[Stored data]
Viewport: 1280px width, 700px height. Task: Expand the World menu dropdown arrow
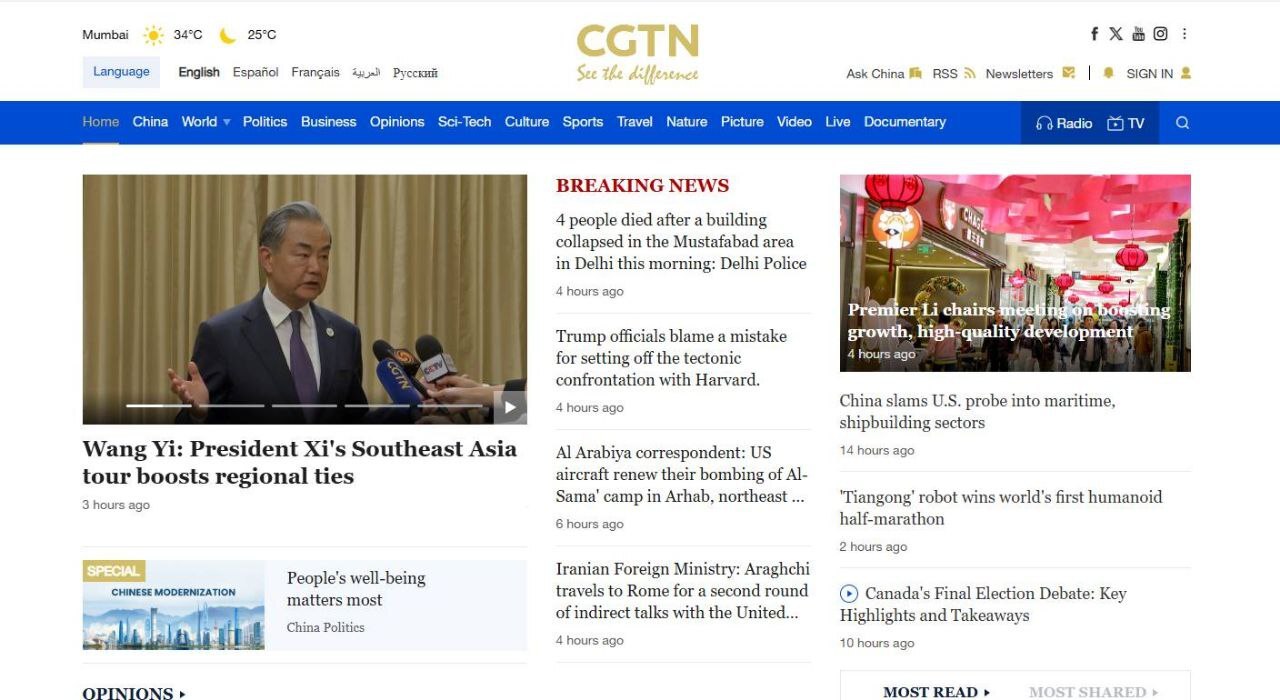(226, 122)
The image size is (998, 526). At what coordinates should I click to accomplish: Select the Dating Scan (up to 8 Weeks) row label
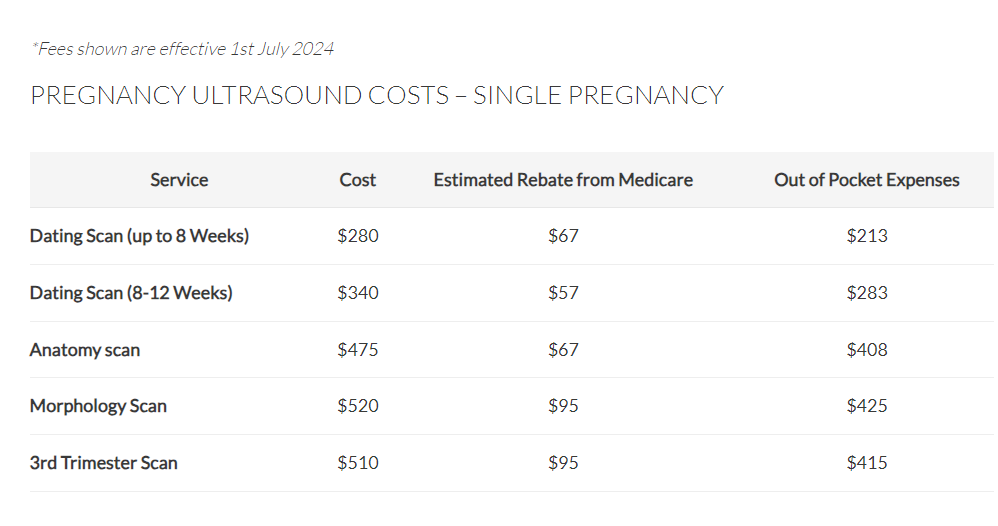coord(139,236)
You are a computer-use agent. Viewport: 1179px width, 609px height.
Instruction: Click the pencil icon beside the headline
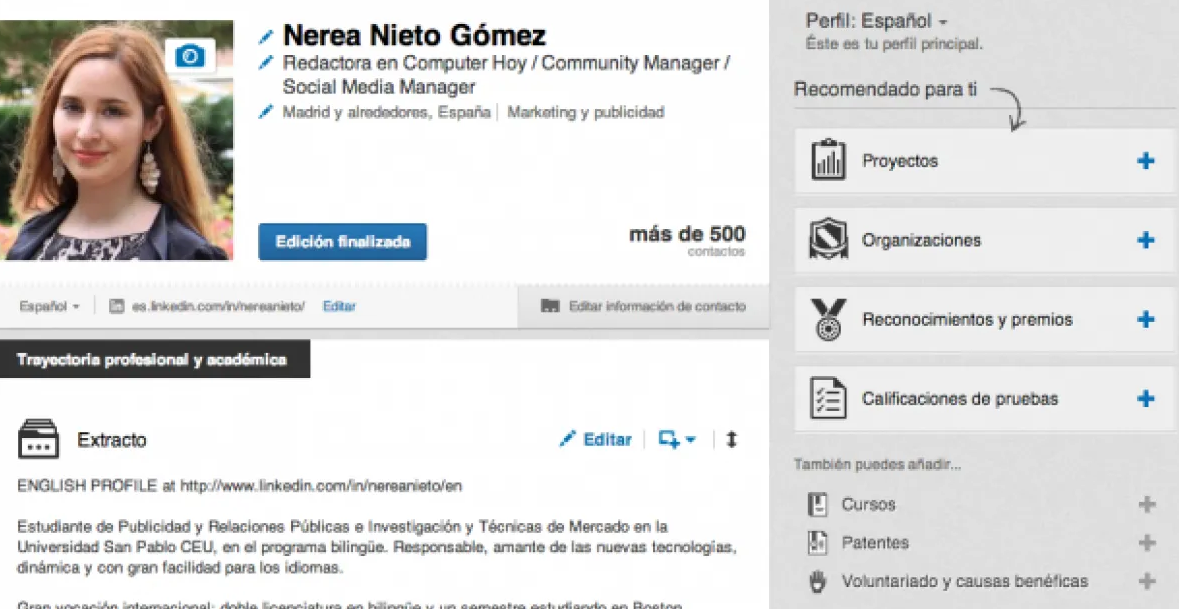coord(265,63)
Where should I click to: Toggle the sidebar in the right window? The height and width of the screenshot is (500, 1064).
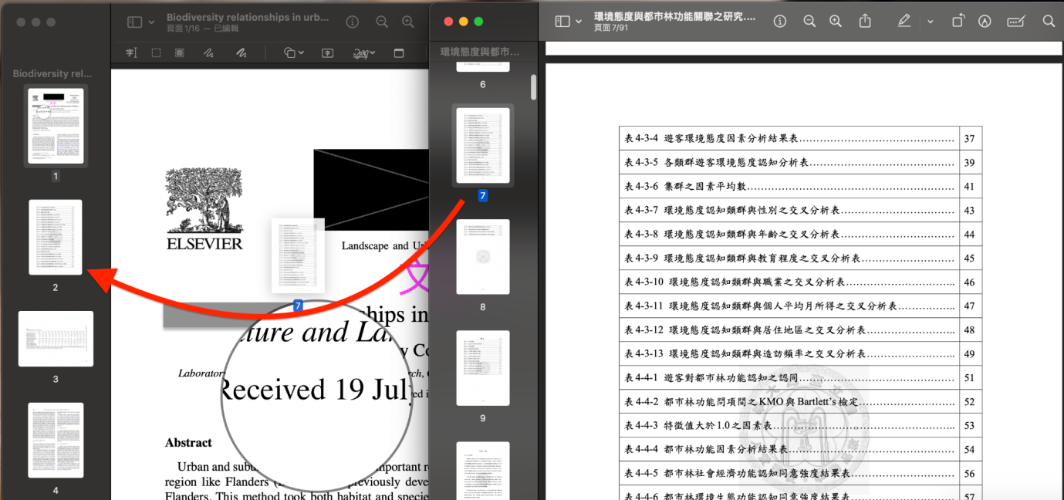(563, 21)
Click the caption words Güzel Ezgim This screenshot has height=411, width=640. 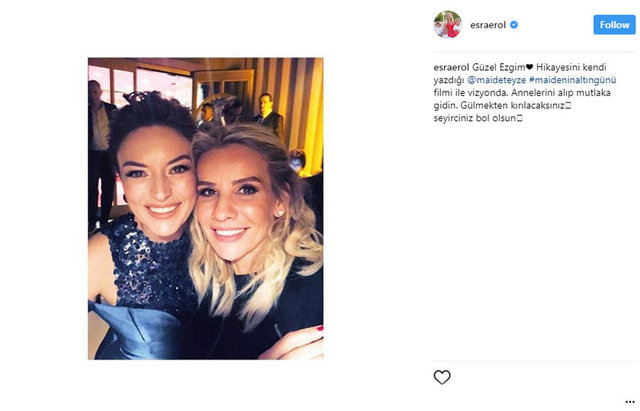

▶ [What to do] Repeat the data in full and exactly. Omit pictures.

▶ [Written answer]
Viewport: 1280px width, 700px height. Task: Expand the World menu dropdown arrow
(226, 122)
The image size is (998, 526). At what coordinates should I click to accomplish: Select the Dating Scan (up to 8 Weeks) row label
coord(139,236)
You are a computer-use agent. Viewport: 1179px width, 609px height.
Instruction: Click the pencil icon beside the headline
coord(265,63)
Where should I click to: Toggle the sidebar in the right window? The height and width of the screenshot is (500, 1064).
(563, 21)
Click the caption words Güzel Ezgim This screenshot has height=411, width=640. 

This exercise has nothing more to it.